The study of the intersections between religion and literature is a field that has captivated the attention of many scholars. Whether it is represented under the veil of the supernatural or framed in a novel under the mantle of madness, there is an undeniable and fascinating connection between the sacred and the human experience. To study such a link, scholars have taken up the task of theorizing about the possibilities literature brings to this cultural element and vice-versa. Aníbal González's In Search of the Sacred Book: Religion and the Contemporary Latin American Novel fits into this discussion by tracing some of the major developments in the portrayal of religion in the Latin-American novel since the XIX Century. González examines how religion gives the novel a greater aesthetic, intellectual, and spiritual transcendence while suggesting that novelists have been involved in a process of sacralization of their creation since that time. In other words, they attempted to turn their narratives into transcendental historical accounts or works of art by creating a text that synthesized the two models.

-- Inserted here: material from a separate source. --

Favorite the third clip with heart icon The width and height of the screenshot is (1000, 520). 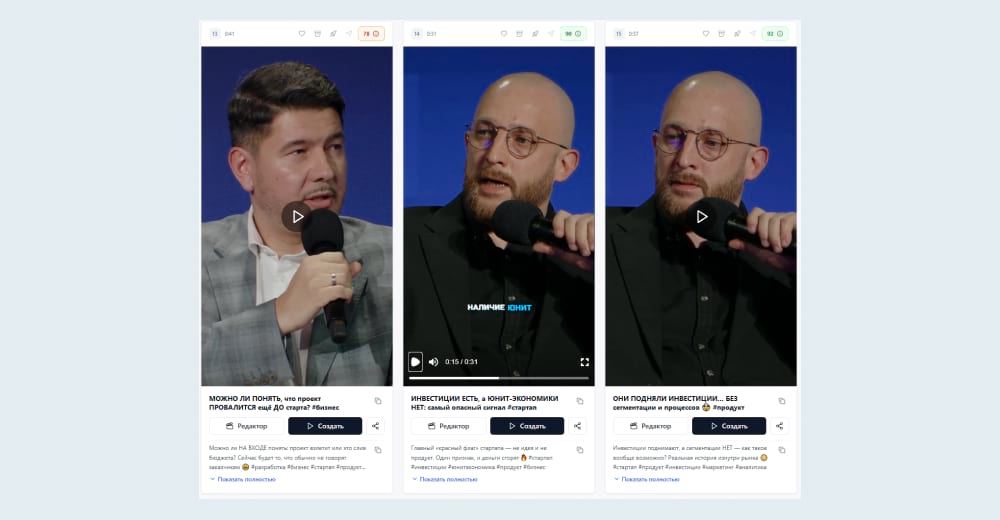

González's book is divided into six chapters, including an introduction titled "A Literary Trinity: The Novel, the Sacred, and the Nation" which provides a theoretical framework to analyze religion in literature after reviewing the historical link between novels and Scripture. He determines that "the sacred" effects in novels are linked to the characteristics of power, authority, unicity, inspiration, and eternity or antiquity contained in each work. He also shows that each condition is present in the tradition of the Latin American novel beginning with Naturalist novels studied in chapter 1, "Prophetic Discourse in the Naturalist Novel: Federico Gamboa and Manuel Zeno Gandía." This section focuses on conceptualizing prophetic discourse and [End Page 426] argues that Gamboa and Gandía explore the possibility of transforming the novel into an object of veneration by using the rhetoric of prophecy in their creations. Gamboa's Santa (1903) and Gandía's Redentores (1925) provide examples of personal quests that bring into light extraordinary insights of the society that each work represents. Santa shows the journey of a girl who falls into prostitution in Mexico City and is saved through the love of a blind musician. Redentores portrays a broader picture of Puerto Rico as it features a sequence of interwoven plots of the social political reality of the island following the 1898 invasion.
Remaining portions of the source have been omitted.